- WORK INSTRUCTION
The word "Blogger" occurs in some of the lines below; copy each of those lines.

- RECORDS SHOWN

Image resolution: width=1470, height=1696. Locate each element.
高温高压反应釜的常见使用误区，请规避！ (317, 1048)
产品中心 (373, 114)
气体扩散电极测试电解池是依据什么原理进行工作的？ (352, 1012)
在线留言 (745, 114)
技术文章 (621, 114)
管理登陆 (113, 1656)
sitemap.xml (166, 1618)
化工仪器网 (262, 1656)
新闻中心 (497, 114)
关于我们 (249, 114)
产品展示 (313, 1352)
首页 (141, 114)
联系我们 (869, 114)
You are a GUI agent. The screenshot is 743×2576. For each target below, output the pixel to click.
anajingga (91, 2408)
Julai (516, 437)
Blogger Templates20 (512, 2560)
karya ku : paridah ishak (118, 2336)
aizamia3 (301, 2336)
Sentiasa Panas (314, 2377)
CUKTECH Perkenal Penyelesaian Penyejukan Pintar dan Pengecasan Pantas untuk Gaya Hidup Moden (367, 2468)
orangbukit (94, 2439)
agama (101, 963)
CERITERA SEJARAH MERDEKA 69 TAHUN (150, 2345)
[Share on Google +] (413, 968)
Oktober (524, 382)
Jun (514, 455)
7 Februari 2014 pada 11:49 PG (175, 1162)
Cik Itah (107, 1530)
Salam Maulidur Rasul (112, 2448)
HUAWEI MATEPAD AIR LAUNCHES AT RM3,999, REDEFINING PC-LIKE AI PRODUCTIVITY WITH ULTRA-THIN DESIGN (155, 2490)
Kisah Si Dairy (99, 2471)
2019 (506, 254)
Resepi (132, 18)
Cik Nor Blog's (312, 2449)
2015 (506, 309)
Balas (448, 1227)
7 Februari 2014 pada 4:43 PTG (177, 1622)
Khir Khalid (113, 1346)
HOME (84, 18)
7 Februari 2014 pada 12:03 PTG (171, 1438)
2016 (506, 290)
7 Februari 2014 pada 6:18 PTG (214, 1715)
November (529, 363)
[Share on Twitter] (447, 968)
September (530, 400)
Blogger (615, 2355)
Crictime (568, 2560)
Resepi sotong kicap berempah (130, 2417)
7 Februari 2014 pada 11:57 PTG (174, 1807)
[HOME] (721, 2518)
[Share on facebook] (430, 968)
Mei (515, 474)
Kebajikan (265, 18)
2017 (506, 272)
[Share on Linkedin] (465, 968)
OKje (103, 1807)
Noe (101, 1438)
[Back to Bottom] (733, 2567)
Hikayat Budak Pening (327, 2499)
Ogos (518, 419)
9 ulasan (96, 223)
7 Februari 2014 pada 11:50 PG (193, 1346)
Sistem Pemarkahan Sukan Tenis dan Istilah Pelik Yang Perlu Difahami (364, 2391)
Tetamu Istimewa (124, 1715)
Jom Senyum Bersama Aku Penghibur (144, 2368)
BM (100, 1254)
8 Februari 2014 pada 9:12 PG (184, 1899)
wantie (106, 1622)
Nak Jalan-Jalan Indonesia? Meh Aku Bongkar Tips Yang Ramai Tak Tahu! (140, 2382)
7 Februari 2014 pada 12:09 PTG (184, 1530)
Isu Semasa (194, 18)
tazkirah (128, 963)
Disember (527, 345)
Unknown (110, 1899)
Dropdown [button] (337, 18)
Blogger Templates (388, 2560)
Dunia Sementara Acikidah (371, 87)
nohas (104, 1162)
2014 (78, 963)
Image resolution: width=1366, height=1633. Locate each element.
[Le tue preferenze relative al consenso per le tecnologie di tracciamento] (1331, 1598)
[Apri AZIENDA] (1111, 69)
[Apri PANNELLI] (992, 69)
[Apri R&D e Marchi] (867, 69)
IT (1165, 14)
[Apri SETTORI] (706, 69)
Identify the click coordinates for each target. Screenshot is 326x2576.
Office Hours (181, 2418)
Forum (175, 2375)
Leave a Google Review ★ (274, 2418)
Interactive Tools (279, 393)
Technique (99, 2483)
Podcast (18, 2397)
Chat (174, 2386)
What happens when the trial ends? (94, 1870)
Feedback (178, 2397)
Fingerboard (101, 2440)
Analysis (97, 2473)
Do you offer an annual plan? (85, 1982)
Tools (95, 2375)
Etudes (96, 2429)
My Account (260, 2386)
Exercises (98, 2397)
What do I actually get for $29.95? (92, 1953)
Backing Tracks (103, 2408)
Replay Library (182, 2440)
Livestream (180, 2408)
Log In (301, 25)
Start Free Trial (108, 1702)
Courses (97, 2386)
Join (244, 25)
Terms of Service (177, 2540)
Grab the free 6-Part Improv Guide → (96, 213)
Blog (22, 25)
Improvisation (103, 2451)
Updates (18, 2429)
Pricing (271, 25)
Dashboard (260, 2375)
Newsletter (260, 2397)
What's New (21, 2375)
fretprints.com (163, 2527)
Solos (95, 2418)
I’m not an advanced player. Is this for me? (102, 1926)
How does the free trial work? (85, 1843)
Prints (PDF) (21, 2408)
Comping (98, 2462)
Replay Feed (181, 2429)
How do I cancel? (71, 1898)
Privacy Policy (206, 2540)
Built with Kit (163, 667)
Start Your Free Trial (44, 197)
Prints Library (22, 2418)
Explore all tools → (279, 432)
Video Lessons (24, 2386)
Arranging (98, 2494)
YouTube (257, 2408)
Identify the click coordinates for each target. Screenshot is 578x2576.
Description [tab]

- SOLUTION TO THIS EXERCISE
Blogger Templates20 (512, 2560)
Blogger (615, 2355)
Blogger Templates (388, 2560)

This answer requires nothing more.